Requirement: Reproduce the passage below about untangling a hank of yarn word for word, from its first sentence to its last.

*** Opening Source passage ***

I started out with a hank of yarn that needed to be wound into a ball so I could knit with it. To do that I had to either get out my yarn swift, or ask my husband to hold the hank taut for me so I could easily pull out the right strand and make the ball. I didn’t either of those things. Instead I told myself: “The yarn is smooth. I can see where the end is. I can easily pull out the strand and make the ball.”
No. Not true. I deceived myself into making a tangled mess. With time and patience, I was able salvage the situation.
In case you don’t knit, I will explain. Yarn is sometimes sold in loosely tied hanks which are compact for shipping and storage purposes. These hanks have to be wound into balls in order to knit or crochet with them. If you try to just work from the hank you get a frustrating tangle that often can’t be salvaged.
Now, I’m an experienced knitter. I know this. So why didn’t I do the right thing?
Yes, I was tired and a bit stressed. That was part of it. I just wasn’t in the mood for the effort it would take to use the right process. And it seems that there were some lessons to relearn. During the 3-hour de-tangling process, here’s what I re-learned. Maybe these lessons can save you from making an avoidable tangle!
- Life includes tangly, messy and unpleasant times.
- Sometimes those times are inevitable, but sometimes they’re of my own making.
- Staying calm and centered can help you untangle a knotted mess.
- Remaining focused on the result you want can guide the process and help with staying patient.
- Too tired to use the right process? Then get some rest before proceeding!

*** Closing Source passage ***
*** Opening Data supplied ***

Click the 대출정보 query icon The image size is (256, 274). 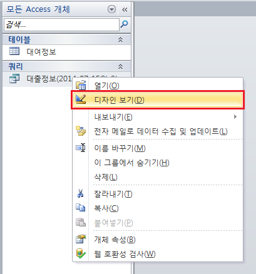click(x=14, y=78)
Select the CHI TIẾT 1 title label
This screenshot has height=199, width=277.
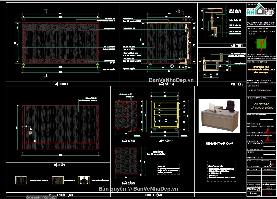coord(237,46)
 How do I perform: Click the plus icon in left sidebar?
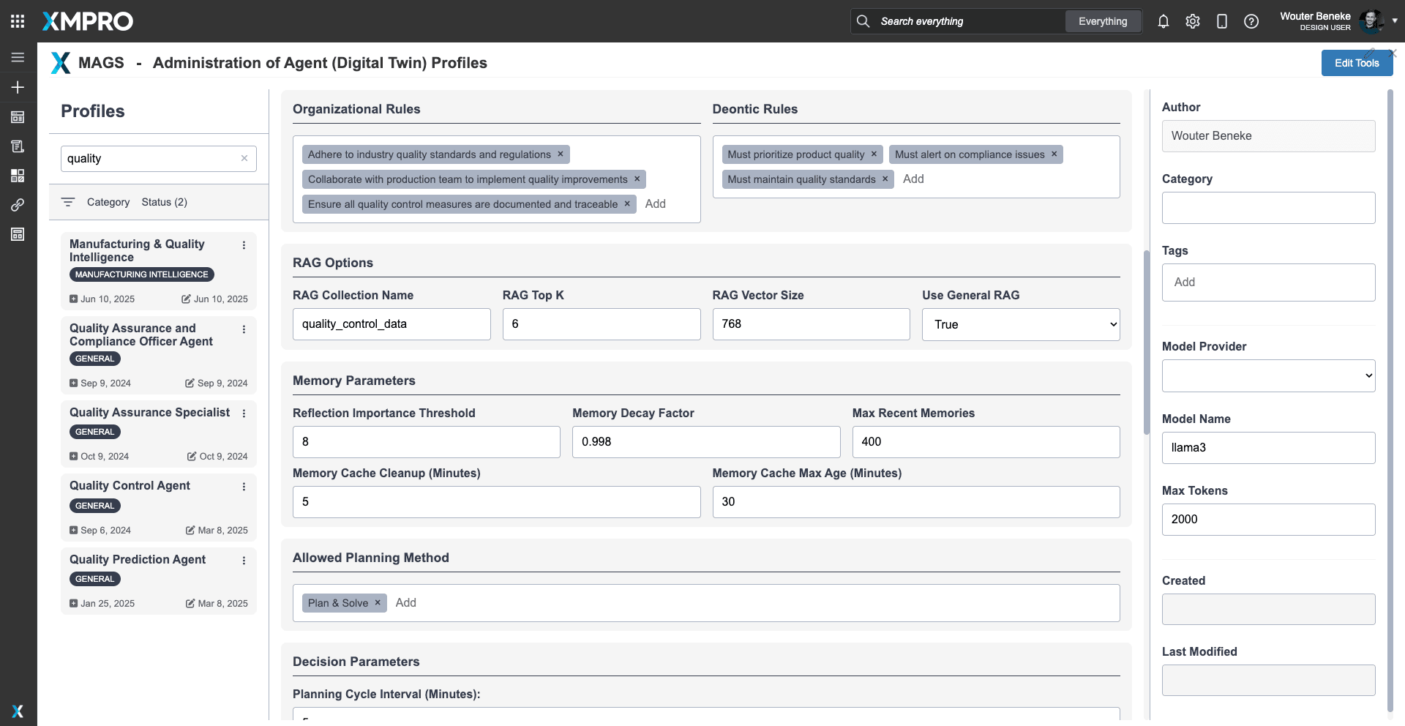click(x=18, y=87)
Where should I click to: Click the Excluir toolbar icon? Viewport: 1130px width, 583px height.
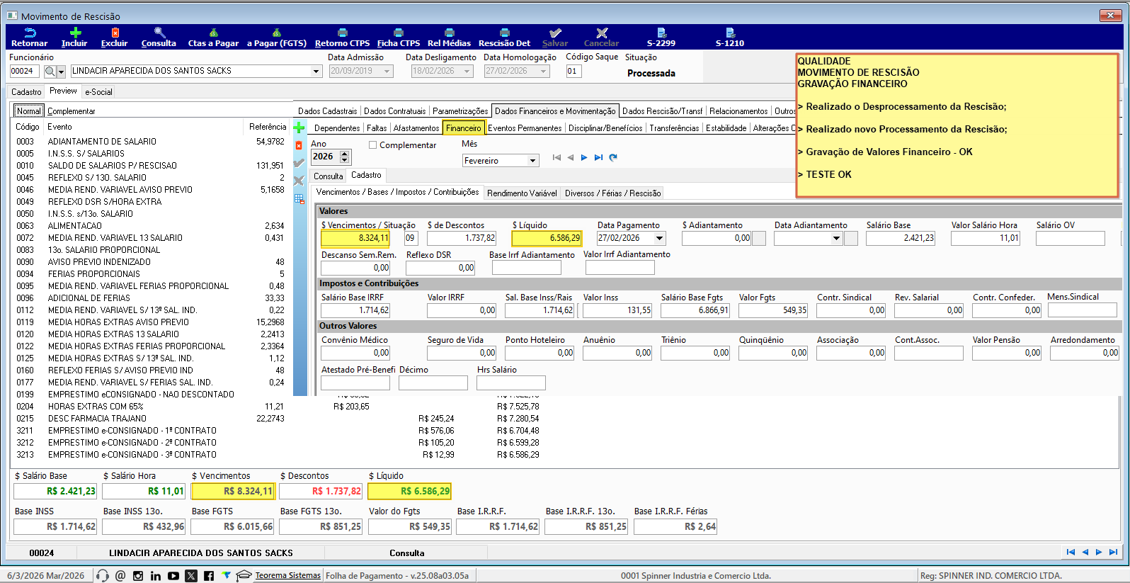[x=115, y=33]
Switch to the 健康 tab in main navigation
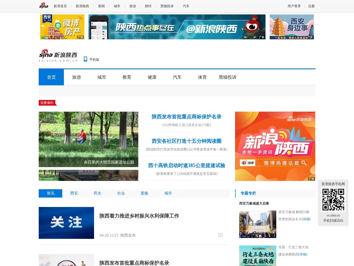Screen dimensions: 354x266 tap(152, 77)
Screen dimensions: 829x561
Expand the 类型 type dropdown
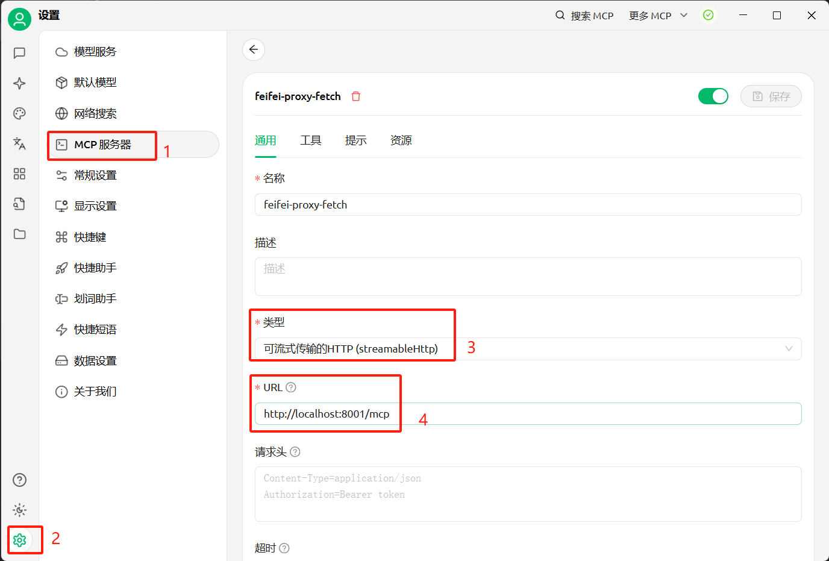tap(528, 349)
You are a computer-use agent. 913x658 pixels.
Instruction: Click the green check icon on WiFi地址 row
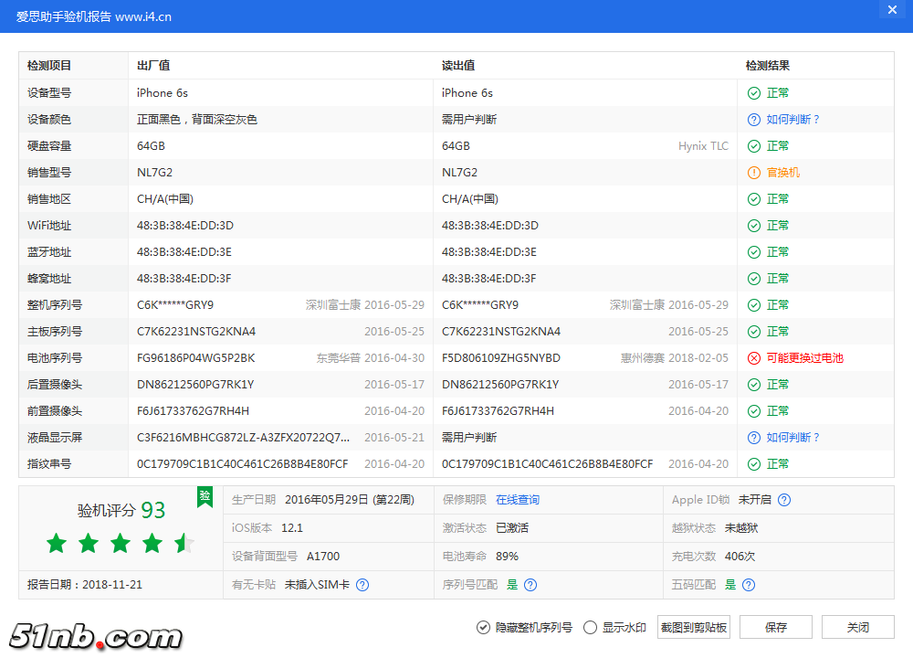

*** Closing Data supplied ***

Exercise output:
I started out with a hank of yarn that needed to be wound into a ball so I could knit with it. To do that I had to either get out my yarn swift, or ask my husband to hold the hank taut for me so I could easily pull out the right strand and make the ball. I didn’t either of those things. Instead I told myself: “The yarn is smooth. I can see where the end is. I can easily pull out the strand and make the ball.”
No. Not true. I deceived myself into making a tangled mess. With time and patience, I was able salvage the situation.
In case you don’t knit, I will explain. Yarn is sometimes sold in loosely tied hanks which are compact for shipping and storage purposes. These hanks have to be wound into balls in order to knit or crochet with them. If you try to just work from the hank you get a frustrating tangle that often can’t be salvaged.
Now, I’m an experienced knitter. I know this. So why didn’t I do the right thing?
Yes, I was tired and a bit stressed. That was part of it. I just wasn’t in the mood for the effort it would take to use the right process. And it seems that there were some lessons to relearn. During the 3-hour de-tangling process, here’s what I re-learned. Maybe these lessons can save you from making an avoidable tangle!
- Life includes tangly, messy and unpleasant times.
- Sometimes those times are inevitable, but sometimes they’re of my own making.
- Staying calm and centered can help you untangle a knotted mess.
- Remaining focused on the result you want can guide the process and help with staying patient.
- Too tired to use the right process? Then get some rest before proceeding!